| STATED GOAL A |
Present the rows from the line with "You are a computer-use agent. The width" to the line with "click(484, 22)" as a numbered list, leaving out any blank lines.
##### READING PASSAGE
Before I start using TOR, is there a method of specifying the specific instance of chrome (in this case a chrome browser that uses a specific proxy server) that you want to use for your CRI code.

A similar thing is avaliable with puppeteer in which you can set the options for chrome, and then create a "browser" from those options.

const puppeteer = require('puppeteer');

(async () => {

    const options = {
        headless: true,
        args: [
            '--disable-gpu',
            '--no-sandbox'
        ],
    };

    const browser = await puppeteer.launch(options);
    // do puppeteer stuff
})();

As stated before, I'm using chrome launcher which (upon launching and passing it the relevant chrome options) returns what I assume is an instance of the browser.

let chrome = await chromeLauncher.launch({
    port: 9222,
    chromeFlags: ["--disable-gpu", "--headless", "--enable-logging"]
});

I'm wondering whether there is a similar way of doing this (like puppeteer) before I delve into using TOR ?

cyrus-and commented 3 years ago

Just use a different port (if you need) an use that port with CRI:

const client = await CDP({port: 1234});
SwitchGM commented 3 years ago

This seems to work perfectly, thank you! I'm wondering whether CRI / CDP has a method that allows me to authenticate a proxy username / password in headless mode ? I'm recieving a 407 response (proxy authentication required).

EDIT: So far I have found this https://groups.google.com/a/chromium.org/g/headless-dev/c/KOR84u-FNU0/m/TGc6HVbwBAAJ, for the dev tools protocol, using Network.requestIntercept ?
##########
##### GIVEN INFORMATION
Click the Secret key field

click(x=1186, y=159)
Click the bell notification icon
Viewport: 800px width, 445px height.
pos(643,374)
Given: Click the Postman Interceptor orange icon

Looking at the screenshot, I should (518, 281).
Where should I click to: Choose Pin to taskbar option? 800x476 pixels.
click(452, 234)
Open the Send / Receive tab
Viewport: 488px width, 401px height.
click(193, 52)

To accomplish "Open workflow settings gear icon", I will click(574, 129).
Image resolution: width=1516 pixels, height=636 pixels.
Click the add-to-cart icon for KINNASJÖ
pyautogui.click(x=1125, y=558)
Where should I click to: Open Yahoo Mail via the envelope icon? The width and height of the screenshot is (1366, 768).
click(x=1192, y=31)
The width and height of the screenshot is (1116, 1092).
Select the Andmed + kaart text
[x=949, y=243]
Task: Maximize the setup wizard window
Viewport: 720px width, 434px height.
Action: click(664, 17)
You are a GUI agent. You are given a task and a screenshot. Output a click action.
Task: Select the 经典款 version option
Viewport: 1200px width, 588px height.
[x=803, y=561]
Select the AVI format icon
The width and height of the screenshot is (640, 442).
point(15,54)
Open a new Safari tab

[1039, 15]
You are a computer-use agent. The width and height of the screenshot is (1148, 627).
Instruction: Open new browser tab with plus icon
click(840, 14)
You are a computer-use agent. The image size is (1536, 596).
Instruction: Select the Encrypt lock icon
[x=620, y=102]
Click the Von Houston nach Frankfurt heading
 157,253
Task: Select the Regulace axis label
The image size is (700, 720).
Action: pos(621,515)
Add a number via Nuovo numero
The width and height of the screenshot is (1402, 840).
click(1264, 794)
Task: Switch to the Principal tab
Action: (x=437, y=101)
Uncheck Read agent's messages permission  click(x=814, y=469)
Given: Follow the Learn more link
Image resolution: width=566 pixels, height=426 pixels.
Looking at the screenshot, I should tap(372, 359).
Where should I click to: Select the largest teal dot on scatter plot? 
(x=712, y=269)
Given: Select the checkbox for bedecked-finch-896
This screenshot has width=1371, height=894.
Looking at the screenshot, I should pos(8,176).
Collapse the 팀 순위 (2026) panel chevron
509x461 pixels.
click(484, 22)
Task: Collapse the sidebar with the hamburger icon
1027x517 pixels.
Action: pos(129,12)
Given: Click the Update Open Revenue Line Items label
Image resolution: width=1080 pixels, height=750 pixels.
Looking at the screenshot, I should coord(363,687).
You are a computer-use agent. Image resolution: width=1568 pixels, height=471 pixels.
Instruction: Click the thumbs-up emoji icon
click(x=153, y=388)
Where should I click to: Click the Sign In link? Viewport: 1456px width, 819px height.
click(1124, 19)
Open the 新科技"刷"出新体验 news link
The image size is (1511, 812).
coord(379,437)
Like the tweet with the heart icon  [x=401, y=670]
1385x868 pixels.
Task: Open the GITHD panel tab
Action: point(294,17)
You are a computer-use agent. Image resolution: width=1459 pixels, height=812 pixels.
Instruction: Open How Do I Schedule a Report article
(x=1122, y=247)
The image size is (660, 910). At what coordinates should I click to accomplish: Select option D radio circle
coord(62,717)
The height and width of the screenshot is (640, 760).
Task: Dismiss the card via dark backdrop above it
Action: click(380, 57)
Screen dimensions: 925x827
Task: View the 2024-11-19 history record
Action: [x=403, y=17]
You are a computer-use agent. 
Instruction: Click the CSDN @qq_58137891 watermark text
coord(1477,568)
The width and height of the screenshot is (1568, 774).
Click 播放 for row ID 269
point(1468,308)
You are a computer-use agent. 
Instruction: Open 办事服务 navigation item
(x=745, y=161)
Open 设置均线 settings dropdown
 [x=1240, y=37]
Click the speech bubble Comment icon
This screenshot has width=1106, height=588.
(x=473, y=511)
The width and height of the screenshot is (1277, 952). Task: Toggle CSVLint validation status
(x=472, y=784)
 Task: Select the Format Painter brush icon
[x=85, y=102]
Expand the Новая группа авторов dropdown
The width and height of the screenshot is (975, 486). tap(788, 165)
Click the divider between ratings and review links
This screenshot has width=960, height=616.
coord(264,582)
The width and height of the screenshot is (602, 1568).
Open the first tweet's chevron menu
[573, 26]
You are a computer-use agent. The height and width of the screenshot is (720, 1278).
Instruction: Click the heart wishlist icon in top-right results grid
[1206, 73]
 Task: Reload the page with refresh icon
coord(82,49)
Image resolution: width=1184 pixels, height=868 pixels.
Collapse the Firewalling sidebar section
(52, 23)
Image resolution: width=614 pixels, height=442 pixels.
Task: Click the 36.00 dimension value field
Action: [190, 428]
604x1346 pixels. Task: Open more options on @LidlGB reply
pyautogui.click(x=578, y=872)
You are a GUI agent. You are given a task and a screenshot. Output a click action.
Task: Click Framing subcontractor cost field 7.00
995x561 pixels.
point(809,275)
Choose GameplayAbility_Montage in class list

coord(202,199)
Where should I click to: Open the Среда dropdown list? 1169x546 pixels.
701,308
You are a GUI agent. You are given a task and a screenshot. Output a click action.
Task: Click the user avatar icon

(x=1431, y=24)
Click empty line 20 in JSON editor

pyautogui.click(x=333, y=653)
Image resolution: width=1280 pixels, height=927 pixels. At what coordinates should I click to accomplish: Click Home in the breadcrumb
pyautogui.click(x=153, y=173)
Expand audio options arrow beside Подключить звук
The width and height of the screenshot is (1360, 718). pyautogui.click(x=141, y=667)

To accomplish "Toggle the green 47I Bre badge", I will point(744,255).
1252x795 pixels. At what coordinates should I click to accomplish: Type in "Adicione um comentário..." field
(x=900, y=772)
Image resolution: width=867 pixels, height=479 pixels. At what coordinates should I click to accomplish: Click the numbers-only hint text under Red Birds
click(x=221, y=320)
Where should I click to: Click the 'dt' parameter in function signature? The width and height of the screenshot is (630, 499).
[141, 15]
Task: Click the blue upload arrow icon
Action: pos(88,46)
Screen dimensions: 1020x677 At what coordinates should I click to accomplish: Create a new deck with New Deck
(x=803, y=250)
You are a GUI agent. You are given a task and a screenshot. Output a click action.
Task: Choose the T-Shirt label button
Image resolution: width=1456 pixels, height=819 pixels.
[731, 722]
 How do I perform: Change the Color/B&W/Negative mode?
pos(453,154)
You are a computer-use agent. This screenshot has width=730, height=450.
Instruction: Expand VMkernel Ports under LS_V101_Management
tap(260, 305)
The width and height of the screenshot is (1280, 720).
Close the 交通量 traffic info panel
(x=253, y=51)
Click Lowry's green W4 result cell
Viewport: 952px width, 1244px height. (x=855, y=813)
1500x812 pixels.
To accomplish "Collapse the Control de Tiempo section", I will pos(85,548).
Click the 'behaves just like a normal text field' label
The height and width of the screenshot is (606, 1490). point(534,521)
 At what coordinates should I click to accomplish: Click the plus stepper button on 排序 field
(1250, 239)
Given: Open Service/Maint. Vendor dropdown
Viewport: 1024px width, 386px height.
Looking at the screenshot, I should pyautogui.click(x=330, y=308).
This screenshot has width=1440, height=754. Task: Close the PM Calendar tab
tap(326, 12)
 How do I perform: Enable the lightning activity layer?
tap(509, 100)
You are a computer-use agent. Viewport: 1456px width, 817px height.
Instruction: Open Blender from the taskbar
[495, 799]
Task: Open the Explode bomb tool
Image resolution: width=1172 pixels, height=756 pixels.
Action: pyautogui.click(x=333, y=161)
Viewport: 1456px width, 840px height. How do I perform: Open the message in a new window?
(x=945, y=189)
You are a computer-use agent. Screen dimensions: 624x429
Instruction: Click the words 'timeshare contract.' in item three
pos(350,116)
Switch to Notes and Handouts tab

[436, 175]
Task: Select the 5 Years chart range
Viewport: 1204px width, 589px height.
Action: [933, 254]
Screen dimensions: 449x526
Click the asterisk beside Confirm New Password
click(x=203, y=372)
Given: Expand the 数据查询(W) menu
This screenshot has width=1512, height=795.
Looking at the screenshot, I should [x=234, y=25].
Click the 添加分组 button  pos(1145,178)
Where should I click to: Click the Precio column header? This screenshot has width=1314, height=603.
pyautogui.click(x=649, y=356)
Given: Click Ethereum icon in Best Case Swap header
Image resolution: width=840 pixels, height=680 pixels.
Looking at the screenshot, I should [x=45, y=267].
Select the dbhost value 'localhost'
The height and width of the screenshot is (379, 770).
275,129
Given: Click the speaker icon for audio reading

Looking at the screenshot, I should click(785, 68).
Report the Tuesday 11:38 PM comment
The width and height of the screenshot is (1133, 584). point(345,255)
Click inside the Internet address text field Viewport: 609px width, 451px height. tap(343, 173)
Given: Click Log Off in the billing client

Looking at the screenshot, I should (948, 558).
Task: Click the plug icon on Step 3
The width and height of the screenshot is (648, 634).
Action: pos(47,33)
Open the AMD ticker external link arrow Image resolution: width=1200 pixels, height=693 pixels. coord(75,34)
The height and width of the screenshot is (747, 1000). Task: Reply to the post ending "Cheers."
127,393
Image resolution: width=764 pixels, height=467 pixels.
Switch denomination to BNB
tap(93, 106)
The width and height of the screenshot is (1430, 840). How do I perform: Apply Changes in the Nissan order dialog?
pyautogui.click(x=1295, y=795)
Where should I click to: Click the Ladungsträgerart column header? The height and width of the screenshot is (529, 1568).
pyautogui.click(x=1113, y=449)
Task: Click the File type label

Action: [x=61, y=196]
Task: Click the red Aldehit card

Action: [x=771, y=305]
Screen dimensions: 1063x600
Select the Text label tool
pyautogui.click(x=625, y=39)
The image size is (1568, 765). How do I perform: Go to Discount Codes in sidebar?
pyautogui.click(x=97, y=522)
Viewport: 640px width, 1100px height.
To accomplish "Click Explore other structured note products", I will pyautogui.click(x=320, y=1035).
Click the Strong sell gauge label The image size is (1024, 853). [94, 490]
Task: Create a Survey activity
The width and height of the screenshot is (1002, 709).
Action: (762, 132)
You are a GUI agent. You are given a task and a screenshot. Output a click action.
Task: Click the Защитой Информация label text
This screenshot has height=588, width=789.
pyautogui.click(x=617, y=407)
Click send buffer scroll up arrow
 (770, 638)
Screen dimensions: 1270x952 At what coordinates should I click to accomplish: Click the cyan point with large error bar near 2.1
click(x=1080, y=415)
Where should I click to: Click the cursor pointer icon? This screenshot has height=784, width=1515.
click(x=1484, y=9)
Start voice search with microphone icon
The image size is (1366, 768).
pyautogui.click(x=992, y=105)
##########
| STATED GOAL B |
List every distinct Chrome command-line flag that appears in the forum thread about launching Chrome with a proxy.

| REPLY A |
1. You are a computer-use agent. The width and height of the screenshot is (1148, 627).
2. Instruction: Open new browser tab with plus icon
3. click(840, 14)
4. You are a computer-use agent. The image size is (1536, 596).
5. Instruction: Select the Encrypt lock icon
6. [x=620, y=102]
7. Click the Von Houston nach Frankfurt heading
8.  157,253
9. Task: Select the Regulace axis label
10. The image size is (700, 720).
11. Action: pos(621,515)
12. Add a number via Nuovo numero
13. The width and height of the screenshot is (1402, 840).
14. click(1264, 794)
15. Task: Switch to the Principal tab
16. Action: (x=437, y=101)
17. Uncheck Read agent's messages permission  click(x=814, y=469)
18. Given: Follow the Learn more link
19. Image resolution: width=566 pixels, height=426 pixels.
20. Looking at the screenshot, I should tap(372, 359).
21. Where should I click to: Select the largest teal dot on scatter plot? 
22. (x=712, y=269)
23. Given: Select the checkbox for bedecked-finch-896
24. This screenshot has width=1371, height=894.
25. Looking at the screenshot, I should pos(8,176).
26. Collapse the 팀 순위 (2026) panel chevron
27. 509x461 pixels.
28. click(484, 22)

| REPLY B |
- --disable-gpu
- --no-sandbox
- --headless
- --enable-logging